On this anamorphic film resolution was better than the Kodak print. And absolutely steady pictures. This is because every step of the process is pin registered. Now the only unsteadiness is in the theater projector and they are better than we think after seeing 4 prints on 4 different theaters in the LA area over the weekend. Technicolor told us at the May USC/SMPTE conference that they were making these Dye Transfer prints at over 800 feet per minute pin registered.
This picture was shot 2 years ago and has been on the shelf waiting for release. There are two scenes in particular that show the process to the fullest. The arrival of the band of 13 warriors coming to save the king's kingdom as they enter the tribal house. The wood interior decorated with animal skins, leather objects and the wood trappings shows the incredible blacks and tracking into the shadows with no hint of color contamination. The other scene is the trek through the woods with shafts of sunlight. Incredible dynamic range with full detail still visible.
I have never seen video pictures like this displayed on any type of display. The most costly studio monitor cannot show images like this. And Digital Cinema comes no where close. The lack of film grain is amazing in this dye transfer print. This film is obviously shot with a lot of high speed negative (probably pushed) and many practical lights (flaming torches) and there is little to no grain in the projected image. This indicates that much of the projected grain we see is added in the intermediate film stages or in the Eastman/Fuji projected print. Kodak does make both the matrix and blank stock used in the printing process.

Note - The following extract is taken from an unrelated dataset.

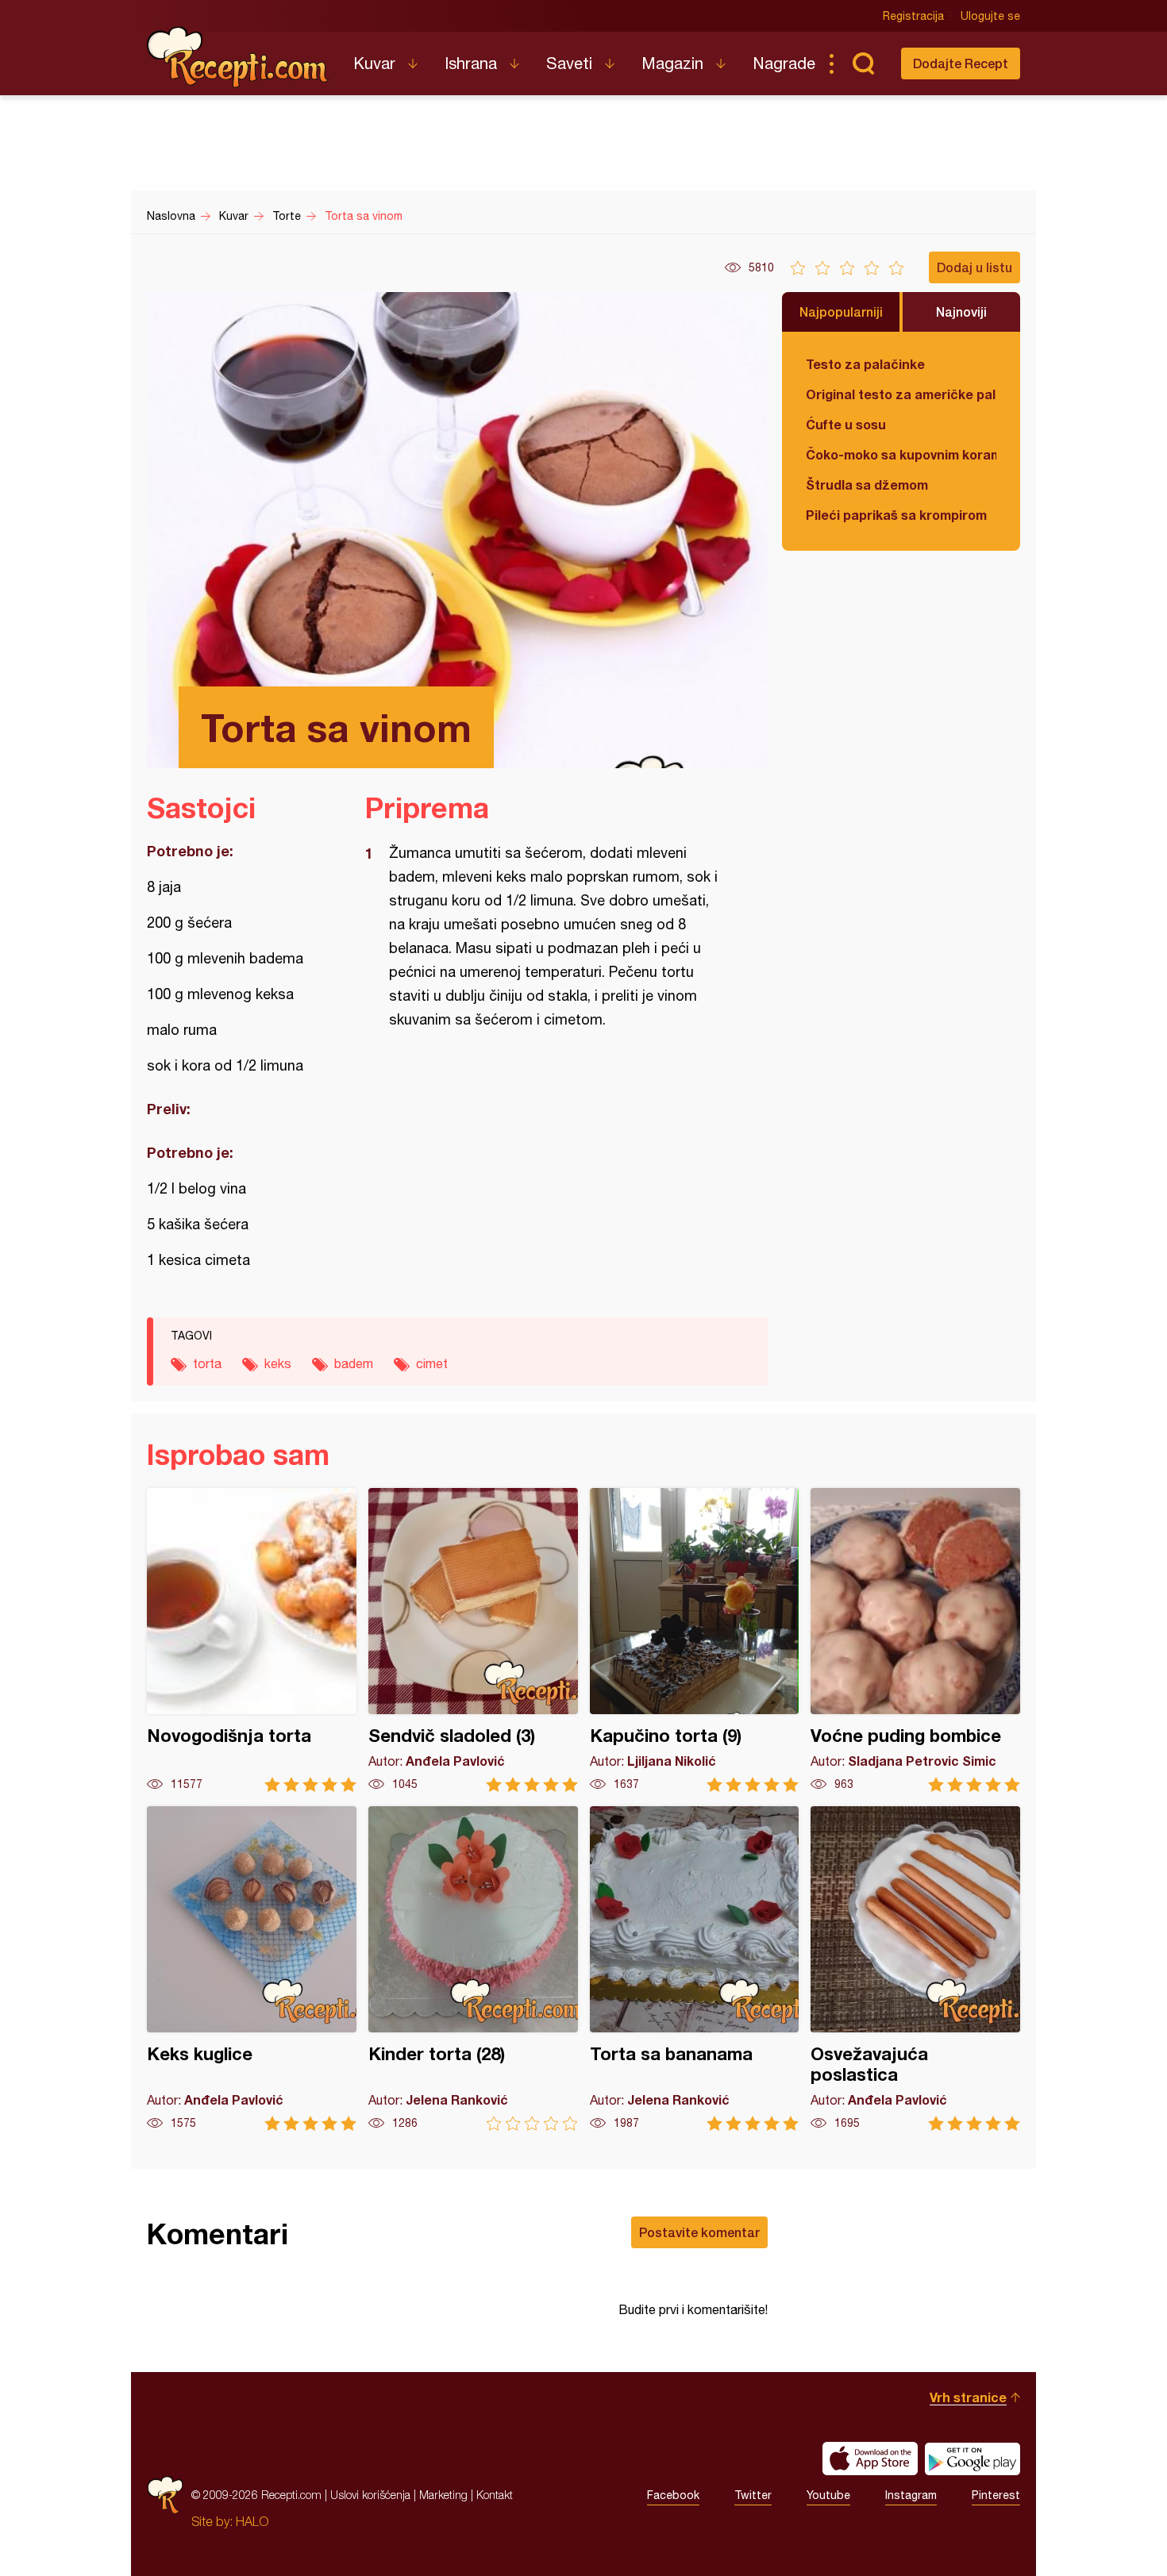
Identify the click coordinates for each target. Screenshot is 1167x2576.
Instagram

The director of photography was Peter Menzies, Jr., ACS and the camera operator was Robert Prestley, SOC. Menzies also filmed "The General's Daughter" released this year. They are to be commended. This may well be one of the year's best photographed features.
For background on how the Technicolor Process works look at the following links:
These sites are a great source of information on all early color processes. This picture may not last too long in the first run theaters. In the LA area I know that the picture is playing at most AMC's, General Cinema theaters and at the Pacific Winnetka. At the Pacific Winnetka it is in two theaters including one with a 70 foot wide screen. It looks great and looks much better that the trailers proceeding it. The 70 foot screen is a real test that digital cinema cannot come close to. At the AMC 14 theater in Burbank it is ironic that it is in the same theater as the June TI Phantom Menace technology demo. This film image is much better. The best theater image that I watched over the weekend was the Glendale General Cinema at Central and Milford. And for those sound fans the sound track is one the best I have ever heard. A great theatrical presentation with a Jerry Goldsmith music score and some of the best sound mixing I have ever heard. The sound effects editing and the use of the surround channels is incredible. Disney's own (Pacific managed) El Capitan theater in Hollywood is playing a Kodak print. More production details can be found at The 13th Warrior.
As usual these opinions are my own. I believe that this Dye Transfer image quality raises the bar way up. It will be very hard for Digital Cinema to equal, although I think digital presentations will come eventually. With Technicolor's Dye Transfer, there were no pixels or compression artifacts visible on the film screen.